Все это время Косса думал, прикидывал, гадал. Он не ведал — доскакал ли стремянный? Не знал, что Има жива и уже хлопочет о нем. Не знал, и уже на судилище понял, что Козимо Медичи схвачен, как и многие его спутники. (Хорошо, что Поджо Браччолини уехал собирать рукописи! Что бы он мог содеять, оставшись здесь!)

Когда 24 мая 1415-го года его вводили для суда в здание торговой палаты, где проходили все заседания собора, Косса криво усмехнулся. Все было, как и до его бегства, — даже трон с возвышением не убрали! Только ему уже не позволили даже приблизиться к почетным местам кардиналов и богословов. Он стоял, с отстраненным удивлением озирая снизу торжественный ряд кресел с прямыми спинками, на которые глядел до того только сверху. И потом уже обозрел, запоминая, лица кардиналов, епископов и докторов богословия, знакомых и незнакомых, добрых и злых, но ныне одинаково холодных, отстраненно-безразличных или взъяренных и негодующих, обращенные к нему.

Вот сидит Пьетро Стефанески-Анибальди, кардинал Сан Анжело, прославившийся своим лихоимством в Риме в бытность свою легатом. И не он ли, Косса, предоставил Стефанески это доходное место? Ты же, Пьетро, ходил с Луи д’Анжу в поход против Владислава! Ты же был моим легатом в Праге, борясь с виклифианской ересью! Ты же, все-таки, храбрый человек! Проснись, подумай о том, что делаешь теперь и как это аукнется тебе самому в будущем!

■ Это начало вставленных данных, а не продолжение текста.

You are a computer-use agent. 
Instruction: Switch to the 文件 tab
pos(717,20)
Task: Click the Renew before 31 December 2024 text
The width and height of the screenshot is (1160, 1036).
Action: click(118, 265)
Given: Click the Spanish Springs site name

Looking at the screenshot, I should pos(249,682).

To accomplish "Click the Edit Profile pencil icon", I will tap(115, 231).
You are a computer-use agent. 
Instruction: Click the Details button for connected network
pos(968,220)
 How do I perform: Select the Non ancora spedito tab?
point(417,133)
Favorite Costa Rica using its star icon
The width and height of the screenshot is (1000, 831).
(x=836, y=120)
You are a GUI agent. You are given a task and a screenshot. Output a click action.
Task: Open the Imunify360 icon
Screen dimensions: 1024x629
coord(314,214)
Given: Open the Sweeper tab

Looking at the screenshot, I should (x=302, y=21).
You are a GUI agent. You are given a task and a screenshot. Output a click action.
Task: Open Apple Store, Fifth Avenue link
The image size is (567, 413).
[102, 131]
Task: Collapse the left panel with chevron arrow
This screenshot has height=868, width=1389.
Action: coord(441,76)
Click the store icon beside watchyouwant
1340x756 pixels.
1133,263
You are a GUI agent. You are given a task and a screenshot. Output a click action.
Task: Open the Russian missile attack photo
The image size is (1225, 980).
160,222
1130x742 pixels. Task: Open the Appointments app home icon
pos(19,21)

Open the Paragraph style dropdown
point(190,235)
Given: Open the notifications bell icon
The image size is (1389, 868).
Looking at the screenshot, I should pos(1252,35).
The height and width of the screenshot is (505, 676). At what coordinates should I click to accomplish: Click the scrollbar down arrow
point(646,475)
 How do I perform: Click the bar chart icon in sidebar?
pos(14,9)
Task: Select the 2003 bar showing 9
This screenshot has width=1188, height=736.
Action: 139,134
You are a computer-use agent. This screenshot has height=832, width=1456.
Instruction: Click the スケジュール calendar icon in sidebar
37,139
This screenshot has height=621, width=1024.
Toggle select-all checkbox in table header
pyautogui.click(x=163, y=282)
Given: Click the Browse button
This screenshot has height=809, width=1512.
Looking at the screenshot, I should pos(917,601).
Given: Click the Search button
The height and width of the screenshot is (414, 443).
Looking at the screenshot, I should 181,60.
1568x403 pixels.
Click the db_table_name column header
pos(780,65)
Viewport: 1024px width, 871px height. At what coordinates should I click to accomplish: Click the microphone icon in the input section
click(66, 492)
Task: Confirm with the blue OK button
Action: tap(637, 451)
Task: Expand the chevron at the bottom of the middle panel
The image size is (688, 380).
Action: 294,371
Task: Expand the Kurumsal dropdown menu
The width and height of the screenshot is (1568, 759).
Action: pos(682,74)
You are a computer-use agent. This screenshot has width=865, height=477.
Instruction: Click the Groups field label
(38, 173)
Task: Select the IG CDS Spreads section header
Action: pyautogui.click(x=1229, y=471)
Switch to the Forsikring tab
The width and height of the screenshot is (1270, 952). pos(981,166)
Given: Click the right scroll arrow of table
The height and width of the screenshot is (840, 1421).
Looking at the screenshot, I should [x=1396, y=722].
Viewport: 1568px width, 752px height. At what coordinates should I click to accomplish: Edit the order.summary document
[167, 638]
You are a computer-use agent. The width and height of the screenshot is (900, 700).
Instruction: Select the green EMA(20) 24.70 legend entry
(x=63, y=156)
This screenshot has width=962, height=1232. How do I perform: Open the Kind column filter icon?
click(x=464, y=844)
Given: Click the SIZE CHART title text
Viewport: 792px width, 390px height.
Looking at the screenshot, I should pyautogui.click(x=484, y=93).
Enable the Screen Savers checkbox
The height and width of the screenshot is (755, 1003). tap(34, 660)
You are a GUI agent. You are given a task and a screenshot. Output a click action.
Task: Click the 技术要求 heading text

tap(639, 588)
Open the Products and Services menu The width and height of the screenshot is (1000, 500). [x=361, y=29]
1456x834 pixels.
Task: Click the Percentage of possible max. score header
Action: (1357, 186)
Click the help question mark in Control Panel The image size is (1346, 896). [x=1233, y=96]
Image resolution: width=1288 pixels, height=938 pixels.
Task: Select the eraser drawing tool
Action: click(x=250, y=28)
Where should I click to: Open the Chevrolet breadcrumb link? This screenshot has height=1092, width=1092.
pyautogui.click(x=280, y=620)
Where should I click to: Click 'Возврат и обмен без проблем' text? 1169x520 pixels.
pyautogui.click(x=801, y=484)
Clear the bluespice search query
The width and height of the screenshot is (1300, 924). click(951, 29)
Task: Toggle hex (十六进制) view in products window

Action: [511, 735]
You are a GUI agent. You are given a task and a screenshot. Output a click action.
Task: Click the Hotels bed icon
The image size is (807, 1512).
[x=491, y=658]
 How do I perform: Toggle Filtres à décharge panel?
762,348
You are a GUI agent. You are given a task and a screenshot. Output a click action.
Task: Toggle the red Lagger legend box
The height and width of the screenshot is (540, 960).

А Оддо Колонна? Что ж ты молчишь? Ты же был мне другом! Ты же и в Шаффхаузен первым поскакал за мной! И кардиналом ты бы не стал без меня! Брани меня, обвиняй, но не молчи, ради Бога!

Увы, тут нет Джакомо Изолани, которого я вытащил из Болоньи, сделал кардиналом Святого Евстафия и поставил сейчас своим легатом-наместником в Риме! Или и он бы стал молчать, как Колонна, предавая меня?

А ты, Антонио Шалан, ездивший от меня послом к Сигизмунду, и ты теперь против меня?

О, Господи! Я никогда не смотрел на них снизу вверх! Я впервые смотрю на собор снизу!

И Франческо Забарелла, кардинал Сан Космо Дамиано, второй мой посол к Сигизмунду, кардинал великой Флоренции! Ученый и гуманист, автор ученых трудов! И ты торопишься повторить подвиг Иуды?

Косса не удержался, разлепил уста, произнеся негромко:

— Здравствуй, Франческо! Мы ведь и не поздоровались с тобой! — и домолвил мстительно, глядя, как на лице старого кардинала невольно проступают бурые пятна стыда: — А Козимо вы арестовали зря! Он не связан со мною ничем, кроме совместной дороги! Ежели надумаете его держать и дольше, сообщи отцу! — И уже не смотрел на вконец побуревшего и взмокшего Забареллу. Глядел на других своими разбойными, помолодевшими вдруг, широко расставленными глазами.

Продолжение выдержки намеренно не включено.